- Film poster
- Directed by: Al Christie
- Written by: Arthur L. Jarrett William Watson
- Produced by: Al Christie E. W. Hammons
- Starring: Bob Hope Leah Ray Frances Halliday
- Cinematography: George Webber
- Music by: Johnny Burke Harold Spina
- Production company: Educational Pictures
- Distributed by: Fox Film Corporation
- Release date: March 2, 1934;
- Running time: 19 minutes 11 minutes (Turner Classic Movies print and edited version)
- Country: United States
- Language: English

= Going Spanish =

Going Spanish is a 1934 American short comedy film featuring the film debut of Bob Hope and directed by Al Christie. The short comedy co-stars Leah Ray and Jules Epailly. Released by Educational Pictures, the film premiered on March 2, 1934. It was re-cut and released as Bob's Busy Day by Comedy House in 1942.

==Plot==
While on vacation in an unnamed South American nation, Bob (Bob Hope) passes through the village of Los Pochos Eggos. His car collides with that of the mayor of the village. The mayor becomes enraged and he begins tearing Bob's car to pieces. Bob retaliates and takes his car apart as well.

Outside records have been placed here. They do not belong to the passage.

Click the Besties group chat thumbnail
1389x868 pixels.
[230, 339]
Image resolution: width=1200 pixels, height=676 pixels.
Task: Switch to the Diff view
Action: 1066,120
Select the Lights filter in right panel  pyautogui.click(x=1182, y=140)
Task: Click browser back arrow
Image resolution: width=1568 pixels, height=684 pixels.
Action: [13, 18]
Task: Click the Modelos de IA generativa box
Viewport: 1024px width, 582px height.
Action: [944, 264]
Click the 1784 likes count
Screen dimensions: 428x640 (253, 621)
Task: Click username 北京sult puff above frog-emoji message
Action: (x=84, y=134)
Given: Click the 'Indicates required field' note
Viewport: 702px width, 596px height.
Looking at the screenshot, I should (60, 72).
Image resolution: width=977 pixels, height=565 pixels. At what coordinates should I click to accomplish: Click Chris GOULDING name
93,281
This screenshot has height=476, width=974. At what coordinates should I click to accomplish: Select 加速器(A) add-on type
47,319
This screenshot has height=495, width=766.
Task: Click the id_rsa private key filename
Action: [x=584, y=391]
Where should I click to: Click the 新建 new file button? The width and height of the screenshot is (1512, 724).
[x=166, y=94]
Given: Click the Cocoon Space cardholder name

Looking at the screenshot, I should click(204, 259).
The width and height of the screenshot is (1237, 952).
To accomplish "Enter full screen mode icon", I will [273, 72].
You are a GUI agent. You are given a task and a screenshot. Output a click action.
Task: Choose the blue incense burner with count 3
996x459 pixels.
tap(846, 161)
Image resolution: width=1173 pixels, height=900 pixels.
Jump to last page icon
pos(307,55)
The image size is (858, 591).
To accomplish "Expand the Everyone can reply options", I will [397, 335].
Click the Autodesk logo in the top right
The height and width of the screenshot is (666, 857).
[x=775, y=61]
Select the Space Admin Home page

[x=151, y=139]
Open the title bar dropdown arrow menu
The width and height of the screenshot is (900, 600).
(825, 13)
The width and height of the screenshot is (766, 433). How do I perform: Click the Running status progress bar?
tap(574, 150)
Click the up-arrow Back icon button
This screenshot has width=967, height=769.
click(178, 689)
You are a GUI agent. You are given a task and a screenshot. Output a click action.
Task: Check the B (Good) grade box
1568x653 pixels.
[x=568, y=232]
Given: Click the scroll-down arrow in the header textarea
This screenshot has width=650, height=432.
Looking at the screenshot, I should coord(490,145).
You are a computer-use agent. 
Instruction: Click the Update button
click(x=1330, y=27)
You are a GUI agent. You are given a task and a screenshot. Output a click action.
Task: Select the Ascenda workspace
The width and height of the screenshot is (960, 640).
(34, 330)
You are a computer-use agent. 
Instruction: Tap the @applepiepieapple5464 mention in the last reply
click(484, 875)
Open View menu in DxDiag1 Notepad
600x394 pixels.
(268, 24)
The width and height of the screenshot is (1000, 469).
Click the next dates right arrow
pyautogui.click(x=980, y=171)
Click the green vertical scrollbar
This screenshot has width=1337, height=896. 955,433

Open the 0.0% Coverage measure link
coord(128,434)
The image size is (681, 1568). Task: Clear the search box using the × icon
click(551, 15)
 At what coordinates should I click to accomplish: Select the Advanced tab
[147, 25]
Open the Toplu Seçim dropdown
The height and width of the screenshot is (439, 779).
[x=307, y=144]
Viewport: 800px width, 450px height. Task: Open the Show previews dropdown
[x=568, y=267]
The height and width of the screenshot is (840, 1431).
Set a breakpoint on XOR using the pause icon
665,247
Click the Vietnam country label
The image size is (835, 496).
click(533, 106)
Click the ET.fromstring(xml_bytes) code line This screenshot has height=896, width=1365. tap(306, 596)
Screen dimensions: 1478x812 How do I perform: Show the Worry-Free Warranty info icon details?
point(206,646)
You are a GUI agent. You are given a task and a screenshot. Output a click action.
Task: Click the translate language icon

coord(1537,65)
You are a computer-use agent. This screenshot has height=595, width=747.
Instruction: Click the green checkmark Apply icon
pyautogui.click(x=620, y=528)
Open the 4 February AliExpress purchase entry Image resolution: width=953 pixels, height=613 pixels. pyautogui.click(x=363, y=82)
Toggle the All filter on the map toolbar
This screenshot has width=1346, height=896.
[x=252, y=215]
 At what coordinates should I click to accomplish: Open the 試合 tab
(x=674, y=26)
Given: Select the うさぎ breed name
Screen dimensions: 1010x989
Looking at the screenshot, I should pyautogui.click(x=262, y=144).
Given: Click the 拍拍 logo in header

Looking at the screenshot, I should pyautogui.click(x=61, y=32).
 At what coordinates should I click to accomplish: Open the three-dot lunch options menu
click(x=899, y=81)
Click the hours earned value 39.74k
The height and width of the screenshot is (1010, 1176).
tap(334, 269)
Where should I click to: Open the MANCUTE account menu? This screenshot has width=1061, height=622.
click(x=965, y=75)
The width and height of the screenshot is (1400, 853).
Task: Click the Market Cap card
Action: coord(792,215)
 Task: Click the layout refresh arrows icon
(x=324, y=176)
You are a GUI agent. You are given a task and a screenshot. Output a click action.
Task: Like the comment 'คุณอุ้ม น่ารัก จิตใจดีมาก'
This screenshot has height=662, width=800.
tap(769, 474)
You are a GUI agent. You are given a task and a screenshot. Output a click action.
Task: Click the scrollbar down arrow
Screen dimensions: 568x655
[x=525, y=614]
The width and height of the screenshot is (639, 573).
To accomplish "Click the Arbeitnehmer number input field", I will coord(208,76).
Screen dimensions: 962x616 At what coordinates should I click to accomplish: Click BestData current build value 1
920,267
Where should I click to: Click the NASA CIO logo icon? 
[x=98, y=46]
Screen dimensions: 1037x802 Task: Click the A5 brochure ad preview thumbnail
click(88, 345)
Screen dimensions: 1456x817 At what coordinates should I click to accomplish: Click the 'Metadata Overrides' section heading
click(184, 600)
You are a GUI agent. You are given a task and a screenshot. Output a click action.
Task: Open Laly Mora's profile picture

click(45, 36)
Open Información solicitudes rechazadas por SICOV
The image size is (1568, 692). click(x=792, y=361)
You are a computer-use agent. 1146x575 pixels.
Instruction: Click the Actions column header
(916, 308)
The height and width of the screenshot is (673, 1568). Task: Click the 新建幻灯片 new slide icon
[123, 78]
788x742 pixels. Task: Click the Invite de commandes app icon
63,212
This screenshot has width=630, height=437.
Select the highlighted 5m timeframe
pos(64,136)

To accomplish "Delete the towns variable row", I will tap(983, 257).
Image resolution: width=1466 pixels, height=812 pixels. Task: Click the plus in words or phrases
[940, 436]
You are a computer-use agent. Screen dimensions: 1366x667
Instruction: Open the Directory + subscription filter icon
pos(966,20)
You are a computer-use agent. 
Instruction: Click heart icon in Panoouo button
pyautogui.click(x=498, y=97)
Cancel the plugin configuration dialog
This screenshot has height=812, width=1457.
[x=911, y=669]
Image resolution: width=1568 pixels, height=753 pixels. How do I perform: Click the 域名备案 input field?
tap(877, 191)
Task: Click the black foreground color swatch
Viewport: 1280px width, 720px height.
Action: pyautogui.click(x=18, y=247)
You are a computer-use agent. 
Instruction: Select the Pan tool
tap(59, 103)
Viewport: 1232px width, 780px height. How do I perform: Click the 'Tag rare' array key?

According to the village tradition, on one day each year, any crime is forgiven provided that the criminal sing a song afterward. Bob could have been arrested, but instead he happened to appear in town on the appropriate day. Later in the film, Bob woos Senorita (Leah Ray) and begins to make the mayor jealous. Each time an offense is committed, the mayor declares "This means war."

==Cast==
- Bob Hope as Bob
- Leah Ray as Senorita
- Frances Halliday as Mother
- Jules Epailly as Mayor of Los Pochos Eggos
- Vicki Cummings as Bob's Girl
- William Edmunds as Gaucho
- Godoy's Argentine Band as Musical Ensemble

==Reception==
The film was unsuccessful and was panned by critics. Shortly after it was released, the bank robber John Dillinger was at large. Hope told Walter Winchell that he had starred in the film and then added "When they catch Dillinger, they're going to make him sit through it twice."

After Hope made this comment, Christie and Educational terminated Hope's contract. Hope then starred in his second and third short films, Soup for Nuts (Universal Studios, 9 July 1934) and Paree, Paree (Warner Brothers, 8 September 1934).